In business, travel expense reports are customarily submitted, so that companies can assess the cost of such travel. Governments should be no different. Unfortunately, we have never developed a culture of accountability for such travel. Citizens must consistently insist that their government should routinely adopt this business practice of accounting for travel expenses.

In addition to a report on the costs, the government must also ensure that our citizens are informed about the benefits derived from these trips abroad.

It is crucial for the prime minister and all Cabinet ministers, on returning to The Bahamas, to apprise the nation of the benefits that we have or will derive from their trips abroad.

We could go further. We should mandate that all public officials who travel abroad on the public purse must report to Parliament regarding the benefits and costs of such travel. This mandate should establish a deadline for reporting travel expenses.

Failure to do so could result in a level of waste and a degree of slackness toward accounting for public expenditures, with the possibility of misusing public funds connected with foreign travel.

We recognize that this level of reporting will require a paradigm shift in our political culture and will establish greater accountability for using public funds for foreign travel.

This mandate to disclose expenditures will also help to eliminate the tendency of some to be less than cautious with funds that belong to the people, not to them.

Has PM Davis traveled excessively?

We do not believe that Prime Minister Davis has traveled excessively since coming to office.

We should remember that Davis became prime minister in mid-September 2021.

He was immediately required to attend the annual meeting of world leaders at the UN later that month.

The following month, he attended COP26 in Scotland where his remarks were featured by the international press in print, electronic and internet outlets all over the world.
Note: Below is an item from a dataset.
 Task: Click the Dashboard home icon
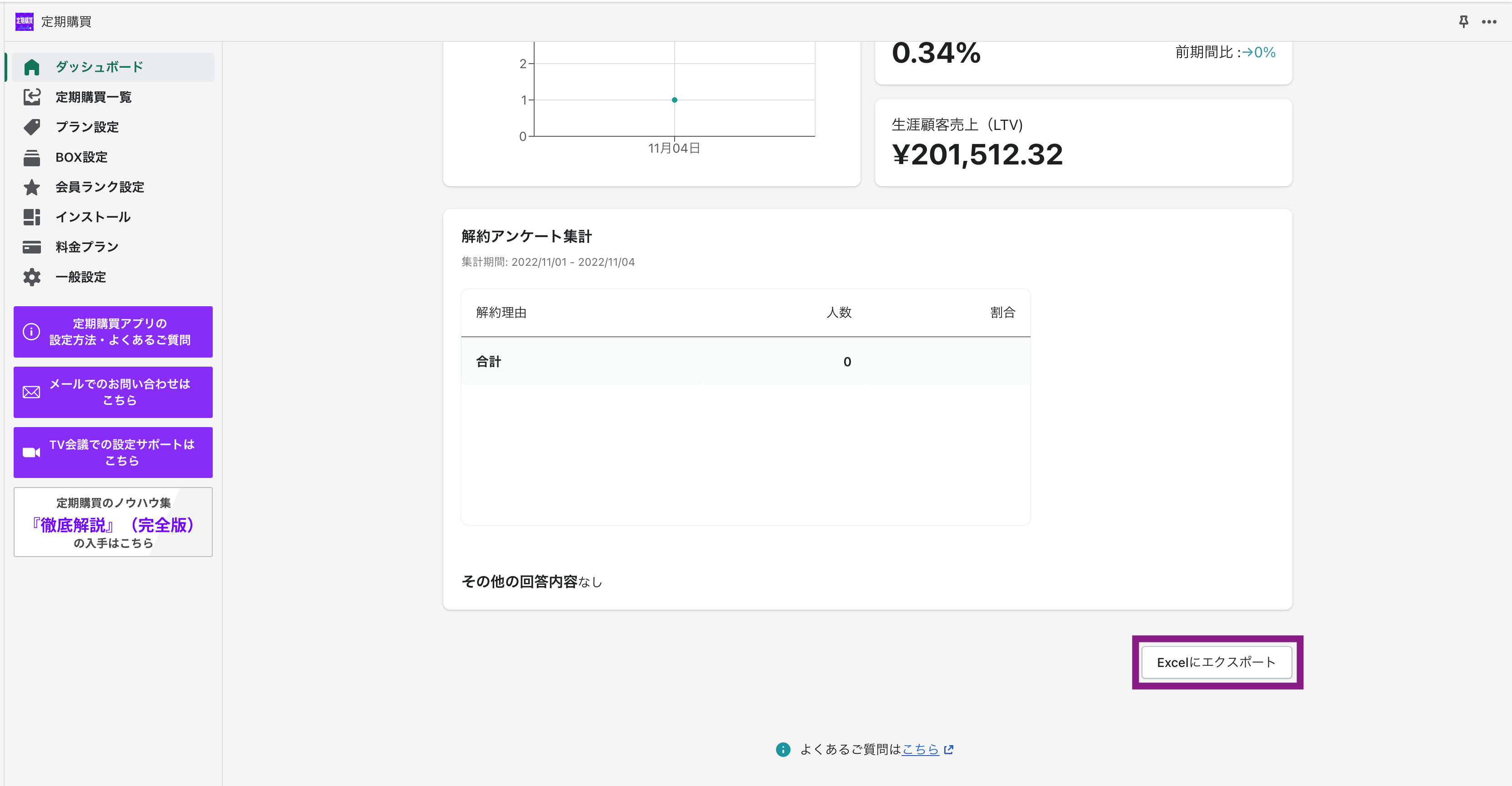pyautogui.click(x=32, y=67)
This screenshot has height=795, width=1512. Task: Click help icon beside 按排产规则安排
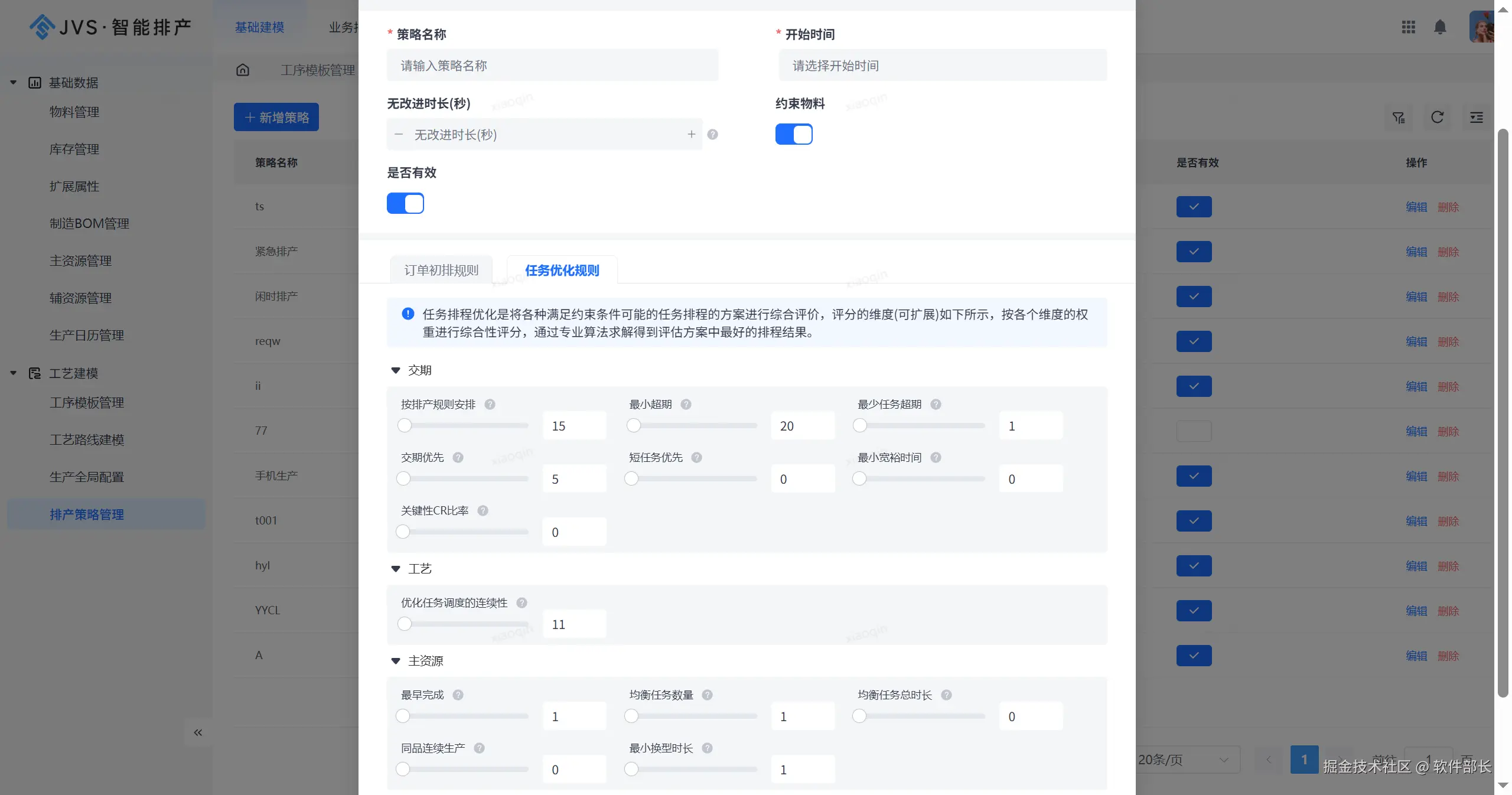490,405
His absence would have been catastrophic.

In January, Davis attended the World Expo 2020 in Dubai, showcasing The Bahamas on the international stage in a manner that has not been done in nearly two years.

Davis seized the opportunity to inform the world that The Bahamas was open for business after being shut down for nearly two years because of the unfortunate and ill-advised decision of his immediate predecessor, Prime Minister Minnis, to lock down the country.

Last month, Davis represented The Bahamas at the Summit of the Americas in Los Angeles, another important meeting with the presidents and prime ministers in this hemisphere.

He then addressed the important digital assets conference in Austin, Texas, immediately after that. This speech underscored the fact that Davis has impressively demonstrated that he intends to feature The Bahamas as a center of excellence for the nascent cryptocurrency industry, as he stated at the FTX Conference in The Bahamas several months earlier.


Prime Minister Davis has demonstrated that he is an avowed internationalist – a global leader who advocates greater political and economic cooperation and engagement among states and nations.

As the leader of a new internationalism, Davis has demonstrated that we should engage more proactively and unite across national, political, cultural, racial and class boundaries to advance our shared interests.

His actions illustrate his belief that governments should cooperate because their long-term mutual interests are of greater importance than their short-term disputes and differences.

We believe his commitment to this variant of internationalism will pay enormous dividends to our small nation.

In the short time that he has served as prime minister, Davis has put his money where his mouth is to demonstrate that he unflinchingly understands the importance of international engagement to the future of The Bahamas.

We believe that, as the prime minister brings The Bahamas more fully into the brotherhood of nations, our challenges, some of which – like climate change – are caused by these countries, will come more fully to the attention of the world, and solutions can then be more fruitfully discussed. And with those solutions, come more opportunities for the people of The Bahamas, opportunities that can only strengthen and enhance our future.